News Desk
– October 16, 2025
5 min read

South Africa’s persistent investment crisis is eroding economic growth, jobs, and the country’s broader social wellbeing. But there is hope on the horizon if the correct policy reforms are adopted.
This is according to a new report released yesterday by the Institute of Race Relations (IRR), a think tank in Johannesburg.
Entitled "Open(ing) for business": South Africa's investment malaise and how to escape it the report finds that the country’s decade-long economic malaise is rooted in failing governance, shrinking public and private investment, and a dense web of burdensome regulation.
The report singles out persistent power shortages, clogged logistics networks, crumbling infrastructure, and chronic skills shortages, with the IRR stating: “Skills shortages born of weak schooling and an aversion to low wage employment further erode productivity and raise entry barriers for new ventures.”
In response, the IRR sets out a sweeping reform blueprint targeting regulation, empowerment policy, the informal sector, labour law, and policy certainty.
Regulations
The IRR urges that only regulations which are strictly necessary should be retained. Where regulations are imposed, it urges that they must be practical and efficiently implemented so that necessary permissions can be processed quickly and businesses that meet requirements are not held back by bureaucracy. The IRR urges a strong programme of deregulation wherever possible to remove unnecessary barriers to economic activity.
The report is particularly critical of broad-based black economic empowerment (B-BBEE), stating: “B-BBEE has failed and should be abolished in its current form. While it has benefited a small cadre of people, not infrequently those with political cache rather than business acumen, it has added to the costs and complexities of doing business.”
The IRR warns: “Demands that equity be surrendered as a condition for operating fully in the South African economy is wholly counter-productive.” Instead, it puts forward a new empowerment model, Economic Empowerment for the Disadvantaged, which seeks to incentivise investment and materially uplift the country’s poorest citizens through targeted support rather than blanket equity requirements.

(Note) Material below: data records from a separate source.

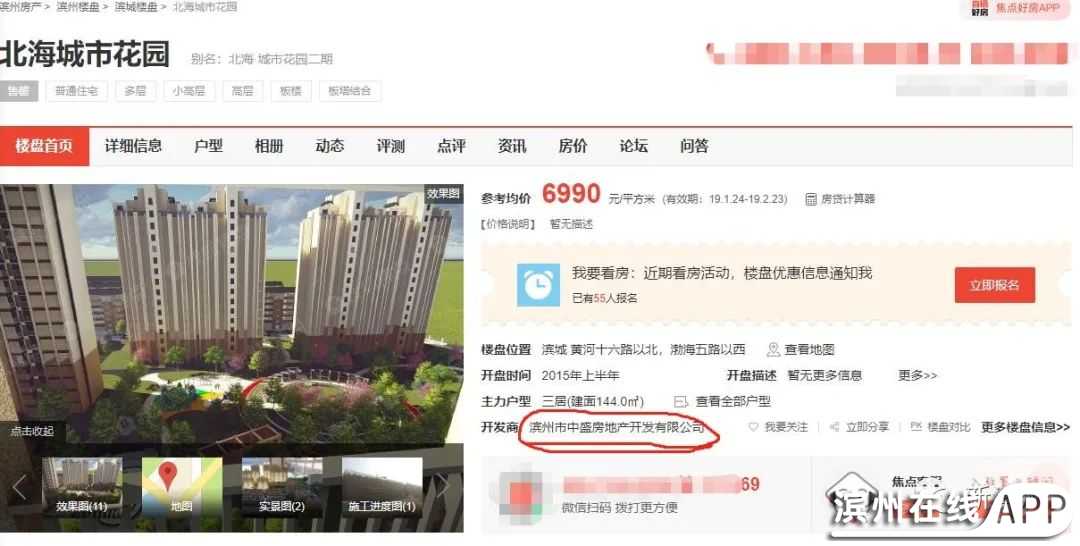
Task: Click the 查看全部户型 floor plan icon
Action: coord(681,401)
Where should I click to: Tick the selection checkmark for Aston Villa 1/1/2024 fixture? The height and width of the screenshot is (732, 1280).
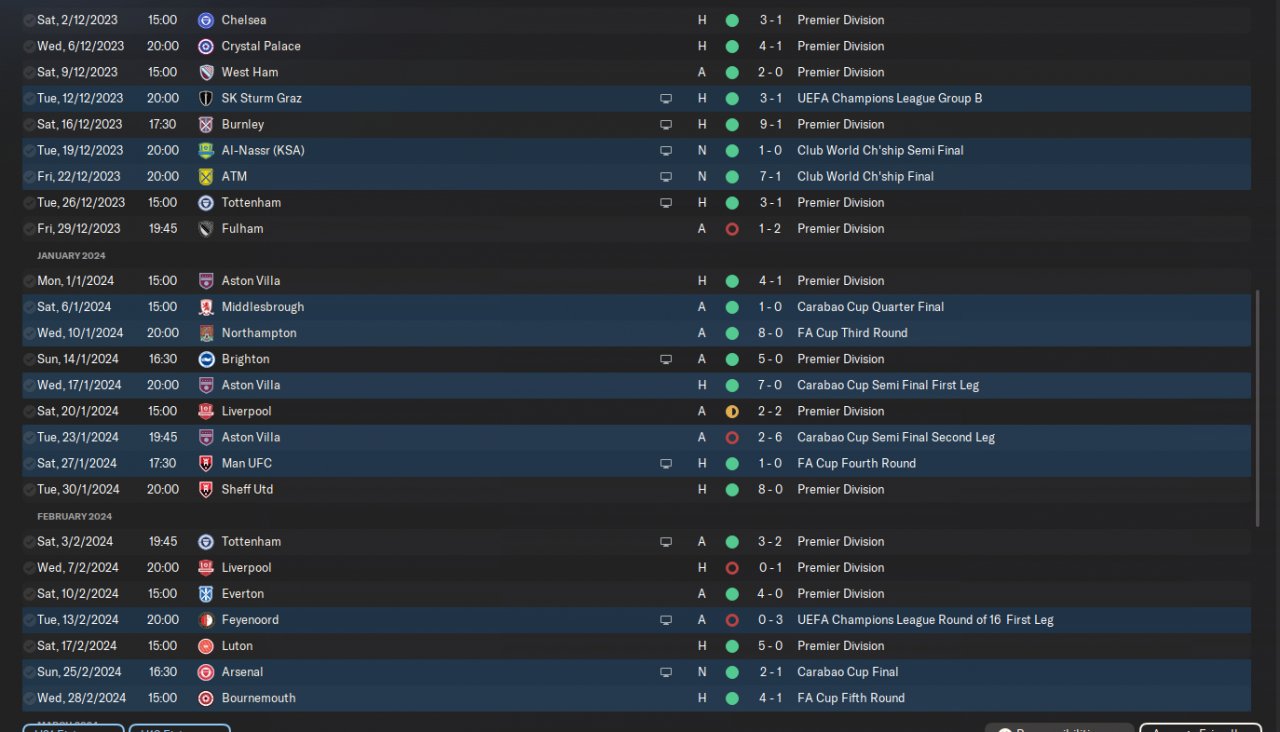tap(29, 281)
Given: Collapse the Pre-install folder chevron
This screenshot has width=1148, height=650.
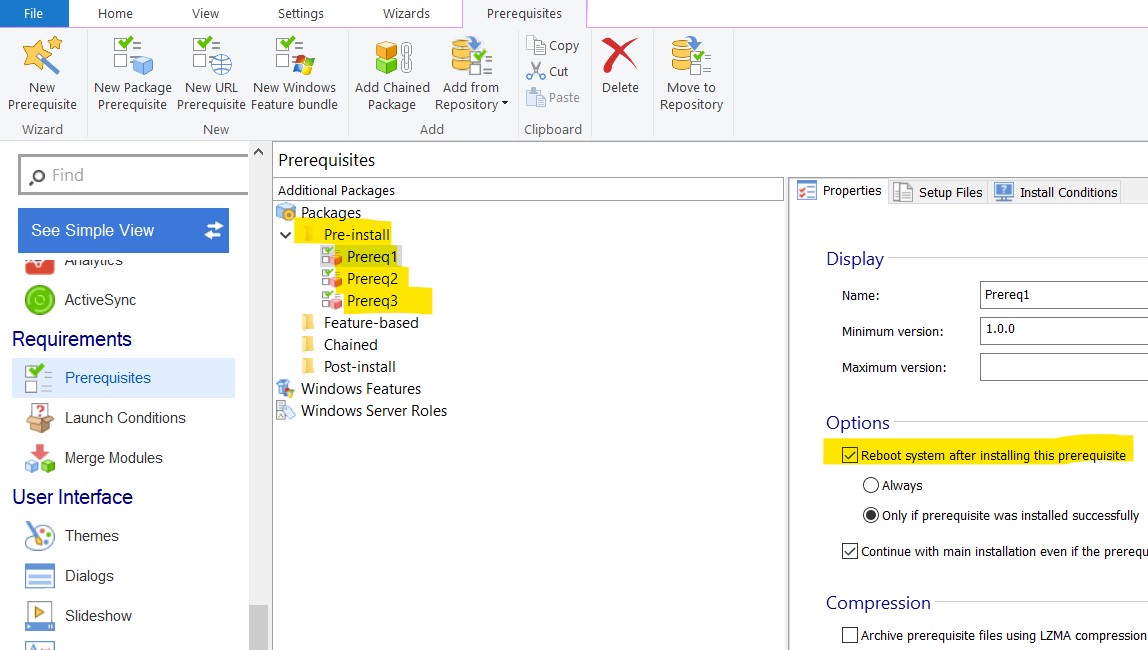Looking at the screenshot, I should click(x=286, y=235).
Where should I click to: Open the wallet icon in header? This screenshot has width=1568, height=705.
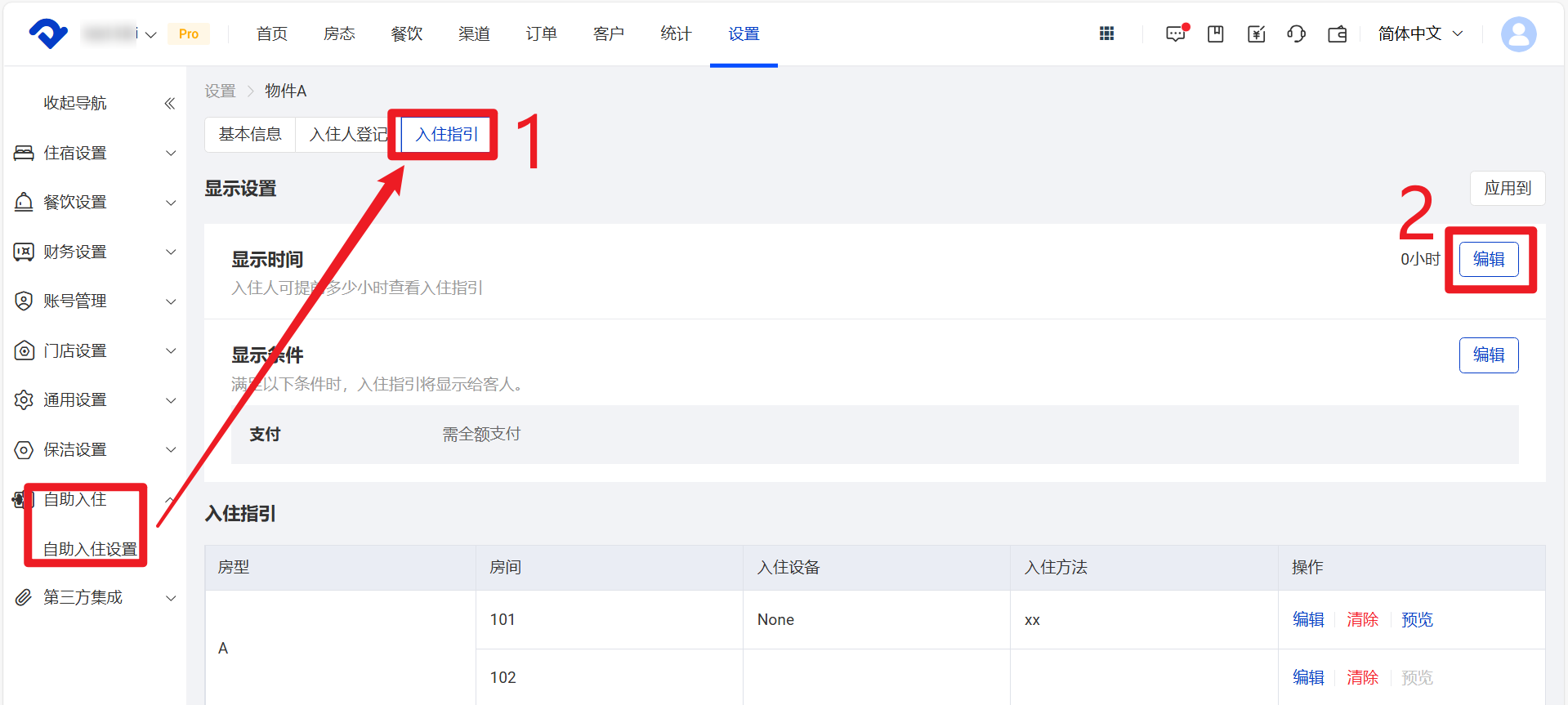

Addressing the informal sector, the IRR urges a complete policy reorientation, calling on the state to understand the sector on its own terms. The report points out: “The informal economy comprises both survivalist activities and scalable, profit-oriented operations.” While the former provide vital livelihoods for many, the latter offer genuine opportunities for investment and growth.
Targeted Support
The IRR urges targeted support for access to premises, capital, and integration into formal value chains, noting: “Different types of enterprises demand different levels of regulation.” This, the report argues, requires policymakers and public servants with: “sufficient understanding of the informal economy, and the associated ideological flexibility, to design and implement suitable policy solutions.”
Labour legislation also faces scrutiny in the IRR’s blueprint. The report argues: “Centralised bargaining agreements between government, large firms, and organised labour are negotiated to the detriment of those not represented at the table, including unemployed people, the unskilled, and small businesses.”
The IRR urges: “This system needs to be abolished, and either limited strictly to those who actively participate in it, or who choose to be covered by it, or replaced by the principle of free association and competition.” It contends that existing labour regulations have become a major disincentive to labour-intensive investment and have compounded South Africa’s unemployment crisis.
To restore investor confidence, the IRR urges the elimination of threats to property rights, such as expropriation without compensation, as well as any regulatory requirements that force businesses to cede equity.
The report says: “Every new law and regulation must be subject to robust impact assessments focused on their effects on growth and investment.” The IRR notes that while variants of these assessments already exist, they are often pro forma exercises that legitimate rather than interrogate policy proposals.
The IRR concludes that, without deep reforms to policy, regulation, and governance, South Africa will remain unattractive to the capital inflows it desperately needs to reignite growth and create jobs.